I visited Seattle three times over a year, ostensibly as a tourist, and ultimately decided to move here (and Seattle is No. 6 in the country, as far as best places to live). Each trip was during very different times of year; in December, the winter (when it was cold, grey and rainy); in April, the spring (when it was green and cool, though I happened to be here during an unseasonable warm spell that I'm sure Seattlites complained about but felt rather lovely to me); and in July, mid-summer (which still felt pretty nice to this Florida girl who spent a good dozen years driving around in one of the country's most humid and wretchedly hot states without AC).
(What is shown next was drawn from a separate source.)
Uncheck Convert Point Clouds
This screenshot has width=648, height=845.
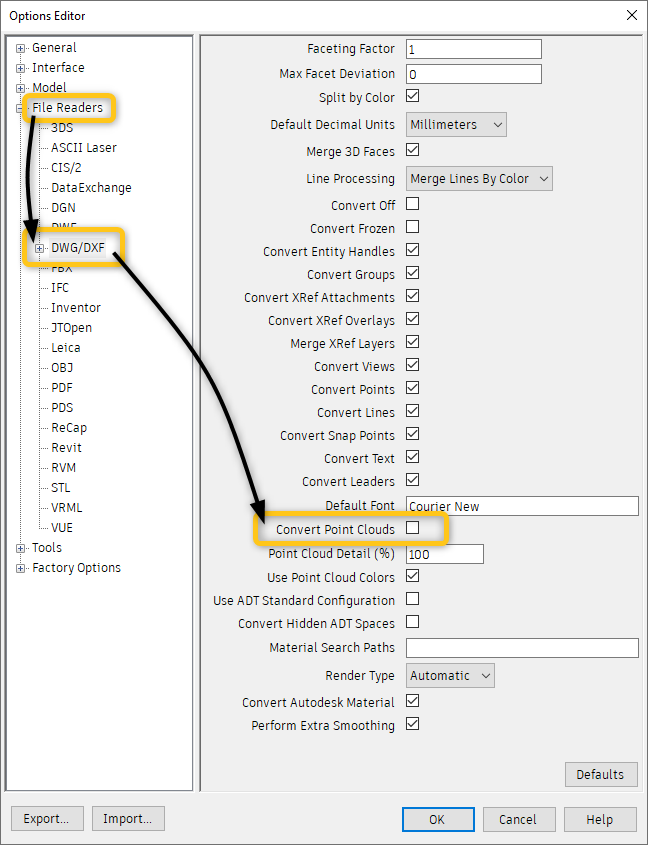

So, my first question is, when did these people visit? The survey was conducted between February and July of 2016, so if they came when it was still winter, then yes, of course they poo-pooed the place; I mean, we've seen only a few sunny days since Trump won the presidency in November (yesterday was a particularly fine one—who else enjoyed that??), and while it wasn't so miserable this time last year, winter is definitely not the best time to plan a vacation here.

My next questions are, where did these people eat, play, stay? What did they do while hating on this place so much? (Obviously, these so-called tourists didn't visit any of the sites Charles Mudede touched upon in his alternative tour of Seattle, which you can watch below. My guess is the Space Needle...)

According to the survey, it's all about the money—Seattle is expensive. Hotels.com ranked Seattle ninth in its look at the most expensive places to book a room in 2016, only a few dollars below LA and Philadelphia as far as nightly stay rates go. We have some pretty epic nature here, but that puts tourists on the road in our terrible traffic, service industry staff isn't friendly enough, we aren't safe, and we don't have enough public facilities. We got props for the variety and quality of food and drink offerings, there's alot to see and do here—we've got culture and that aforementioned nature—and public transit and clean metro areas rank better than other cities (even though you hear people who live here complain about the former incessantly).

The top ranking destination? Las Vegas. Duh, that place was built to be visited.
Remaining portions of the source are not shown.